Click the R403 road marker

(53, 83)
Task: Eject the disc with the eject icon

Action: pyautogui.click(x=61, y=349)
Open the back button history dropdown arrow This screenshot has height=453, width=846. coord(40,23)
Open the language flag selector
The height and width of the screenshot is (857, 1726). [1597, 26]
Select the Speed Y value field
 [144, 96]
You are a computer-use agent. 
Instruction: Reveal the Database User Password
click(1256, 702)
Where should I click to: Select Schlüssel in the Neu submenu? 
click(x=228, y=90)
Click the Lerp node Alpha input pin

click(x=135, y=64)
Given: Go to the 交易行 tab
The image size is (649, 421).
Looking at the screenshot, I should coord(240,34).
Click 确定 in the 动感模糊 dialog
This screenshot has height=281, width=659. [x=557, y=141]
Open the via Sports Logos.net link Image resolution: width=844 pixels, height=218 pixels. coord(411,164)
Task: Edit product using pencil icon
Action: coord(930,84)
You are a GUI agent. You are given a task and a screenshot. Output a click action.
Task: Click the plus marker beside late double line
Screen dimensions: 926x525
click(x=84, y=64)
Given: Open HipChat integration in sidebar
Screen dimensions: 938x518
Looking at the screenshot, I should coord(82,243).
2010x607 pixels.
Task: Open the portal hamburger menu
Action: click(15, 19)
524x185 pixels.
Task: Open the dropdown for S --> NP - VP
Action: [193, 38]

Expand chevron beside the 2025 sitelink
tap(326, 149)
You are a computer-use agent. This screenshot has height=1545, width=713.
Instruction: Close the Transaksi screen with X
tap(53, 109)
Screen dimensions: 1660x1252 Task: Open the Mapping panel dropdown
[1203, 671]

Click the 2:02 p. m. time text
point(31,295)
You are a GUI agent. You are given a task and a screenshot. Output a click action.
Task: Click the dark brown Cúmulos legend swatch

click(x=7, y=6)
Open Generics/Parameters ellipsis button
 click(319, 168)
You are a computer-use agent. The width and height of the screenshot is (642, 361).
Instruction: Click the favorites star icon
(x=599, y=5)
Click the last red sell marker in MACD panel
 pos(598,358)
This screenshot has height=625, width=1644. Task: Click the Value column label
= = = = = = =
» **YOUR TASK**
Your task for the entries above: copy exactly the span starting with the line with "Open the back" and going on through the line with "Given: Go to the 交易行 tab", both lines included, and nothing else.

» **RESPONSE**
Open the back button history dropdown arrow This screenshot has height=453, width=846. coord(40,23)
Open the language flag selector
The height and width of the screenshot is (857, 1726). [1597, 26]
Select the Speed Y value field
 [144, 96]
You are a computer-use agent. 
Instruction: Reveal the Database User Password
click(1256, 702)
Where should I click to: Select Schlüssel in the Neu submenu? 
click(x=228, y=90)
Click the Lerp node Alpha input pin

click(x=135, y=64)
Given: Go to the 交易行 tab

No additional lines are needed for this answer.